A imprensa livre, as novas tecnologias e a vigilância crescente dos cidadãos sobre as transgressões aumentaram consideravelmente o espectro dos escândalos no século 21. Fala-se numa aposta de certos veículos na mobilização dos sentimentos coletivos e da comoção social, inclusive nos resultados da polarização, para incrementar consumo de massa.

23/4/2018

O conceito moderno e sociológico de escândalo está atrelado à opinião pública, vinculado ao surgimento da imprensa e dos meios de comunicação social. No mundo contemporâneo, o escândalo é parâmetro de funcionamento das instituições e do próprio mercado.

Nesse sentido, o conceito de escândalo adotado por John Brookshire Thompson pressupõe transgressões reveladas pelos meios de comunicação que impactam a opinião pública e atingem a reputação dos transgressores.

Trata-se de transgressões que passam a ser exibidas pelos meios de comunicação e que geram uma espécie de comoção pública, pois antes eram desvios secretos.

Ao mesmo tempo, abalam a reputação dos supostos transgressores. Como consequência ou até parte integrante do conceito de escândalo, há uma resposta pública intrínseca, que é a própria indignação, a repulsa, a estigmatização dos envolvidos.

Para Thompson, não somos receptores passivos dos meios de comunicação, mas construtores do meio social em que vivemos.

Atualmente, processos judiciais constituem, especialmente quando divulgados, uma espécie de penalidade autônoma, na medida em que atingem a reputação das pessoas, físicas ou jurídicas.

A imprensa livre, as novas tecnologias e a vigilância crescente dos cidadãos sobre as transgressões aumentaram consideravelmente o espectro dos escândalos no século 21. Fala-se numa aposta de certos veículos na mobilização dos sentimentos coletivos e da comoção social, inclusive nos resultados da polarização, para incrementar consumo de massa.

A mobilização de emoções é fundamental, característica central do nosso tempo. A liberdade de expressão do pensamento continua como um dos pilares das democracias contemporâneas, e não acredito em sua restrição como remédio para coibir desvios, mas sim no princípio da responsabilidade e na pluralidade das fontes informativas.

Já o controle da corrupção e da má gestão pública adquire importância crescente nos debates sociais e nas agendas globais de investidores e na evolução das civilizações.

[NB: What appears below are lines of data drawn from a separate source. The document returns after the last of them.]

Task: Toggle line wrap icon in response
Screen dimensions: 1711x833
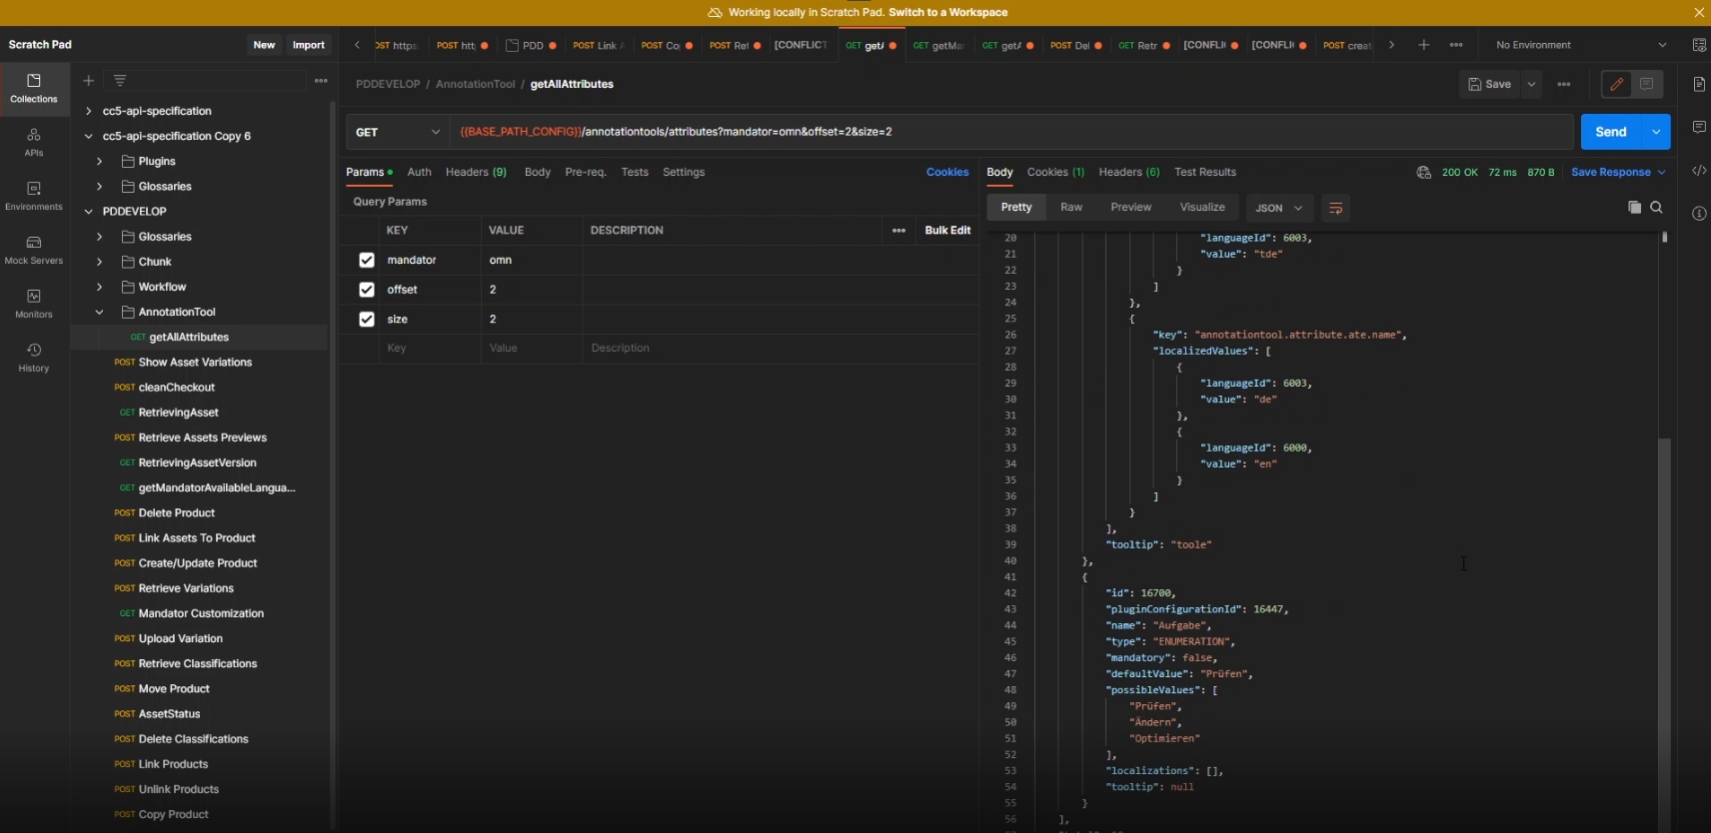Action: click(x=1335, y=208)

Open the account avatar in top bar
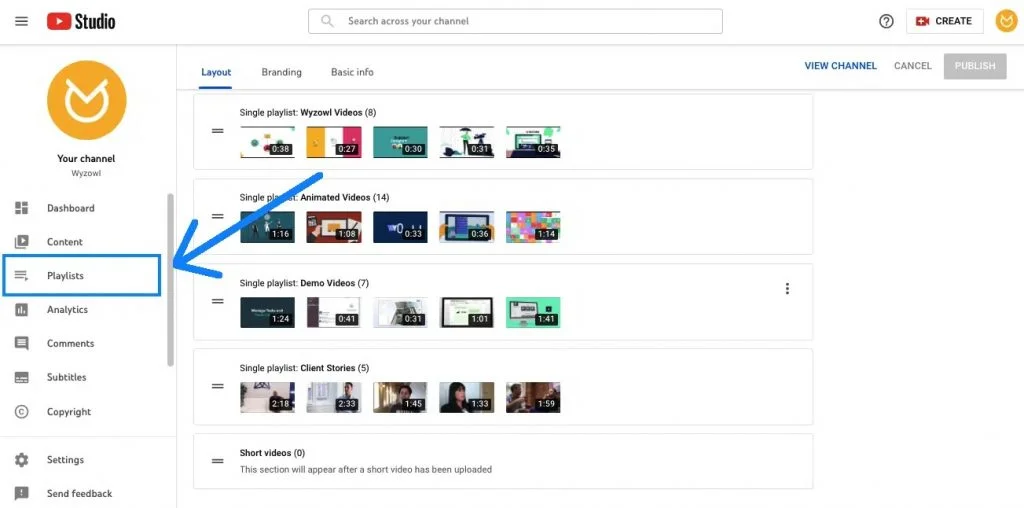click(1006, 21)
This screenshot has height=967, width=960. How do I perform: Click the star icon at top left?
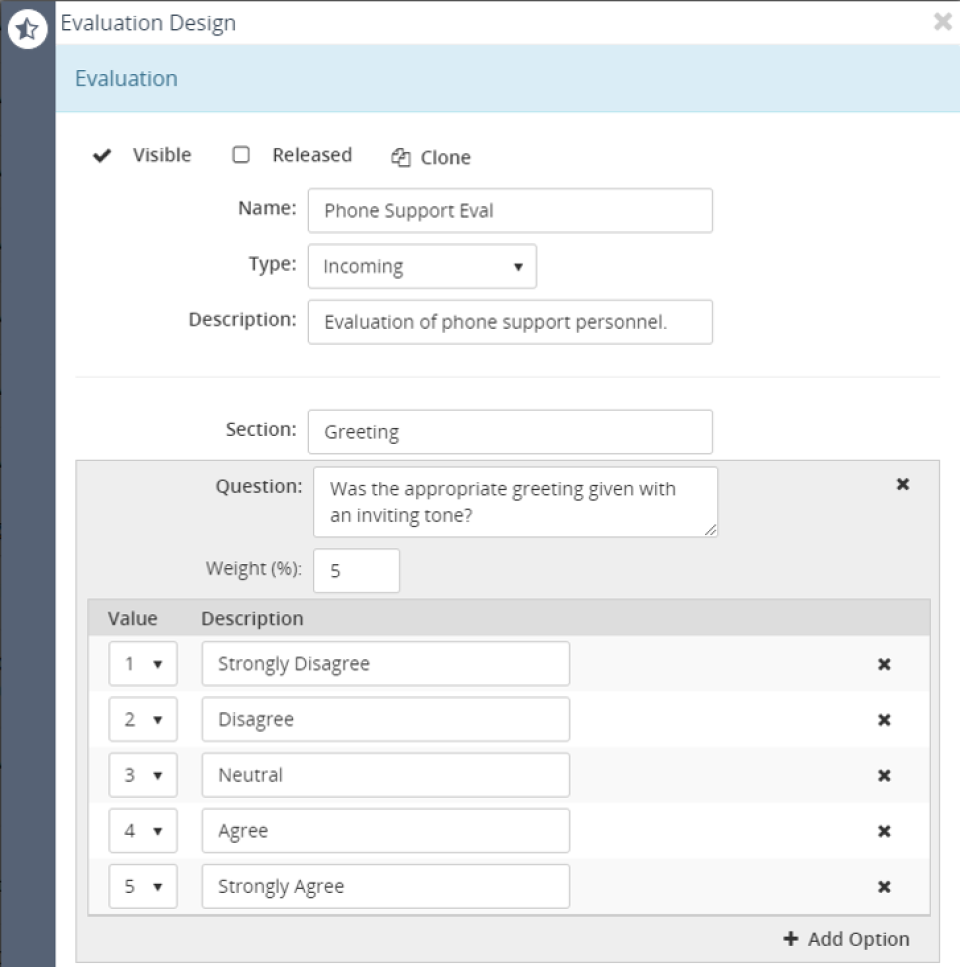point(28,28)
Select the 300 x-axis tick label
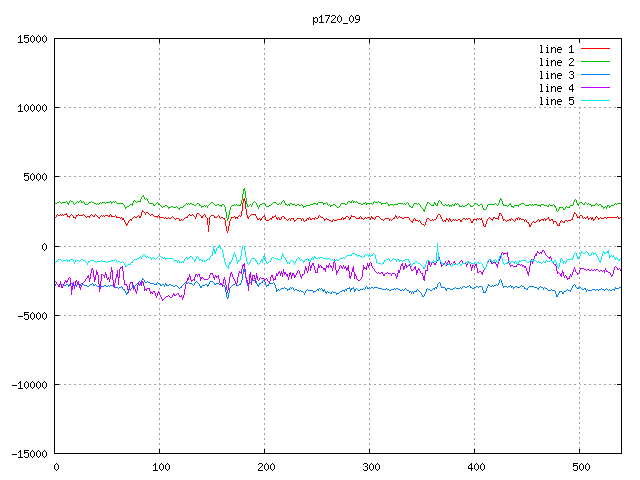The height and width of the screenshot is (480, 640). click(370, 466)
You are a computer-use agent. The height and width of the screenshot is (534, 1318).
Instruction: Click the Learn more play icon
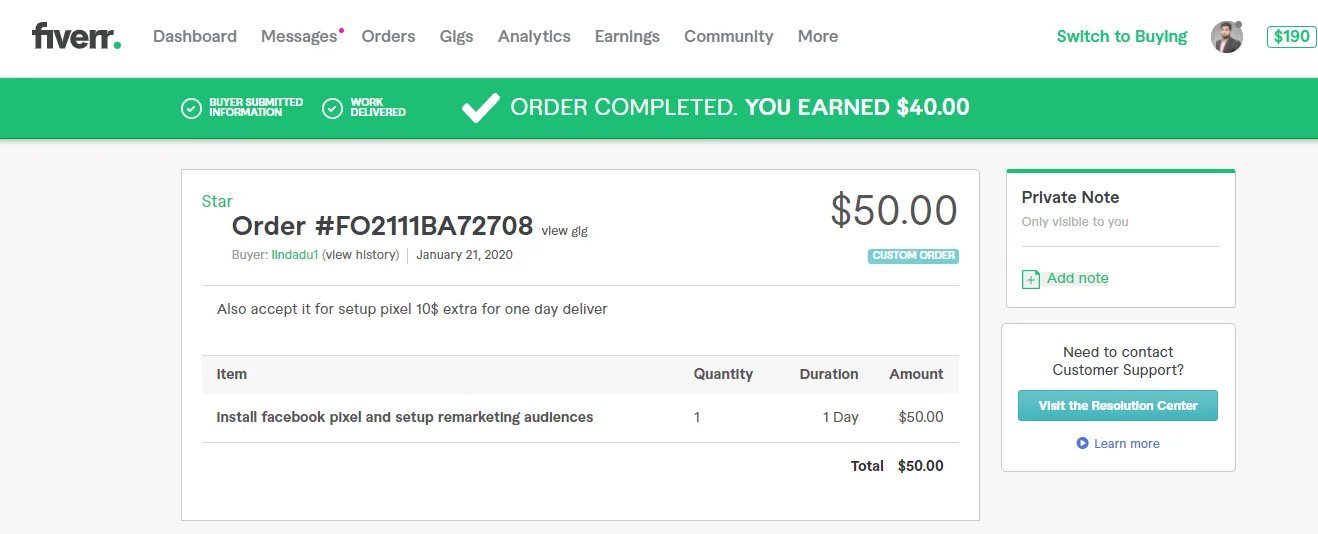point(1082,443)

Empresas envolvidas em escândalos perdem bilhões em pouco tempo no mercado acionário. Candidatos em processos eletivos enterram suas carreiras políticas em razão de acusações protocoladas na Justiça. Ministros não são nomeados por responderem a ações trabalhistas, mesmo que a lei assim não o exija, em face de um exercício arbitrário do poder.

Há acertos e desacertos nesses controles, que nem sempre são corretamente fiscalizados pelos próprios veículos de informação e formação da opinião pública.

Como se podem aperfeiçoar esses mecanismos de atuação das instituições e coibir os abusos? Parece-me que a imprensa escrita e audiovisual poderia assumir um protagonismo de maior qualidade na produção de notícias consistentes, checando reportagens e desempenhando um papel cada vez mais transformador e republicano em nossa sociedade.

Não basta replicar o que dizem os órgãos de Estado; é necessário lembrar que existem altos índices de processos punitivos julgados improcedentes por falhas investigatórias.

A imprensa pode trabalhar mais com estatísticas. Será que o instrumento da delação premiada não deve ser aperfeiçoado? Alguma estatística a respeito de seus resultados?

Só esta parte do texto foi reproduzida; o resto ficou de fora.